Dataset content:
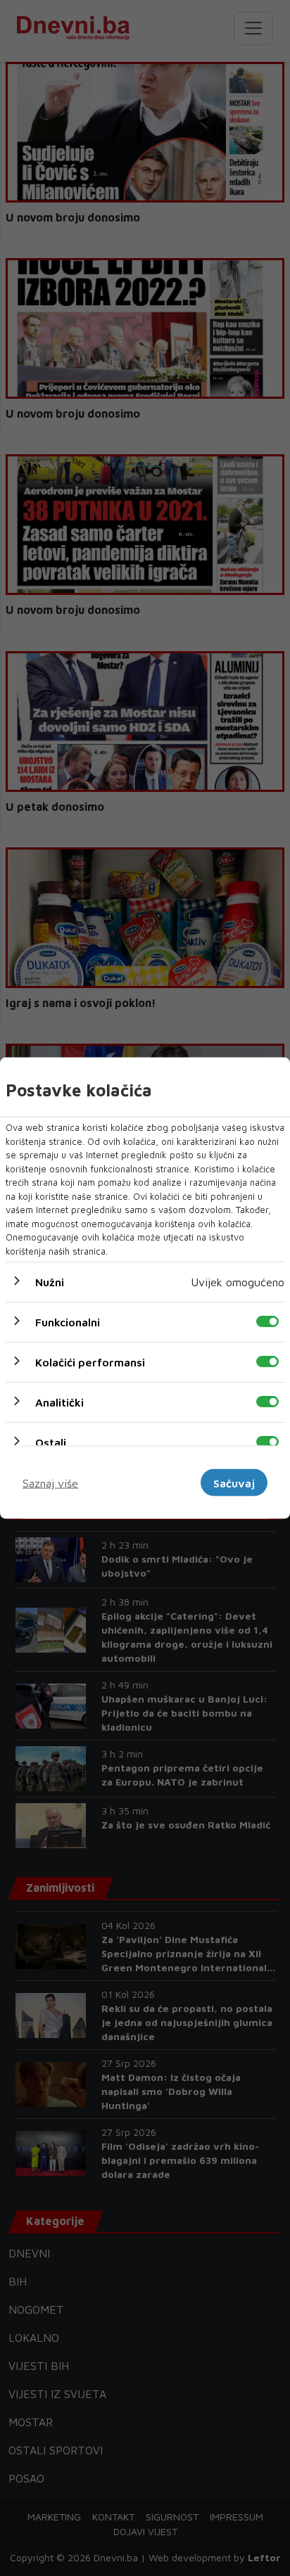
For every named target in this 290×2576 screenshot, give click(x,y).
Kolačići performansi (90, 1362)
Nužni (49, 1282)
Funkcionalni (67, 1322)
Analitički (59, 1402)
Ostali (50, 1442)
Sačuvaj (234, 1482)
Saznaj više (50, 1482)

What is being asked: Write out the material exactly as it stands, omitting every picture.

Answer:
For every named target in this 290×2576 screenshot, give click(x,y).
Kolačići performansi (90, 1362)
Nužni (49, 1282)
Funkcionalni (67, 1322)
Analitički (59, 1402)
Ostali (50, 1442)
Sačuvaj (234, 1482)
Saznaj više (50, 1482)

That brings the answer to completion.